EXERCISE DIRECTIONS: Arrange the lines below as a numbered list, omitting any blank lines and leaving the pictures out of your answer.

-- INPUT start --

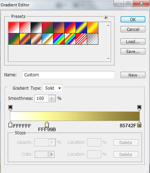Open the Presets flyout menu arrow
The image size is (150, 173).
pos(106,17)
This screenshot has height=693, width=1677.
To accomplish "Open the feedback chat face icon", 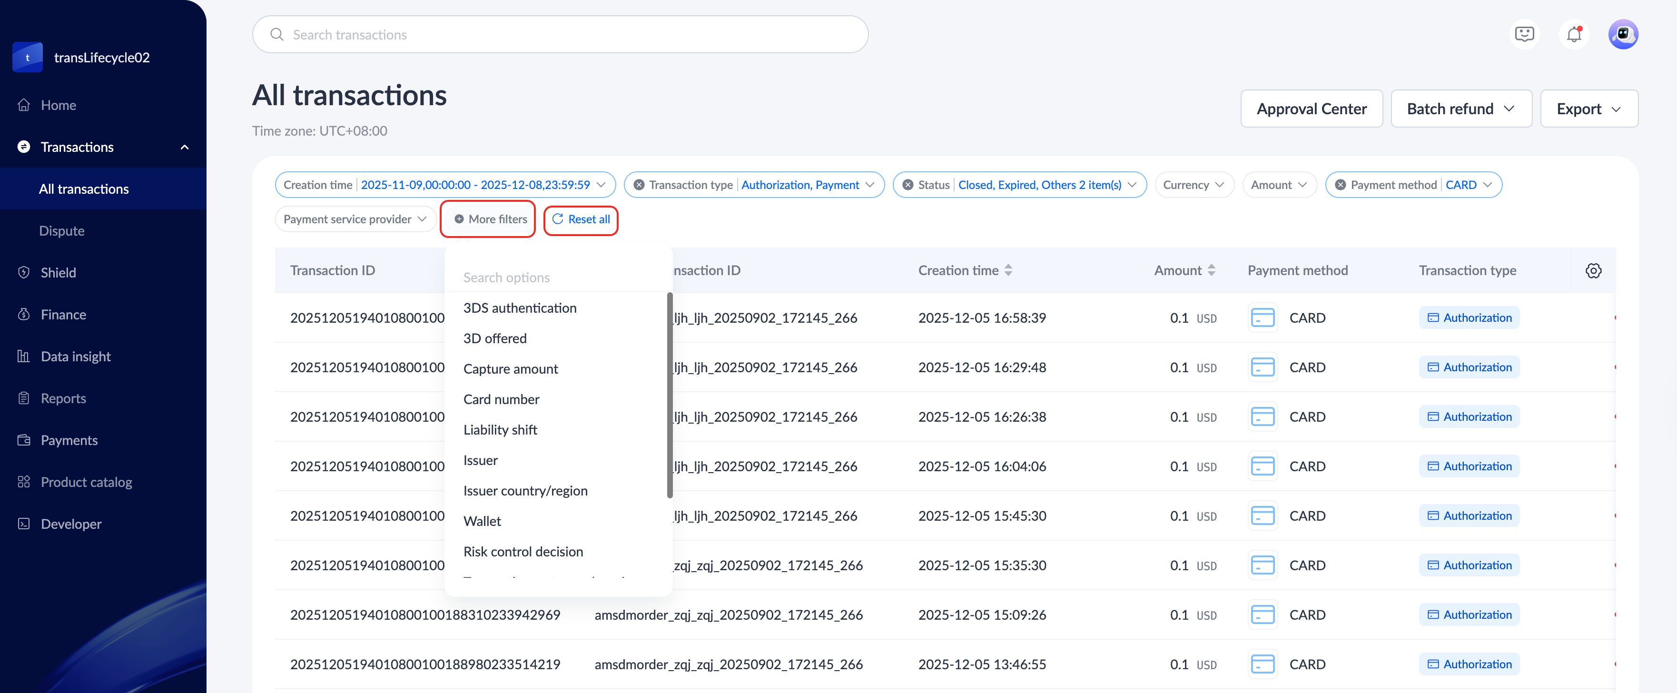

-- INPUT end --

PROBLEM SOLUTION:
1. Open the Presets flyout menu arrow
2. The image size is (150, 173).
3. pos(106,17)
4. This screenshot has height=693, width=1677.
5. To accomplish "Open the feedback chat face icon", 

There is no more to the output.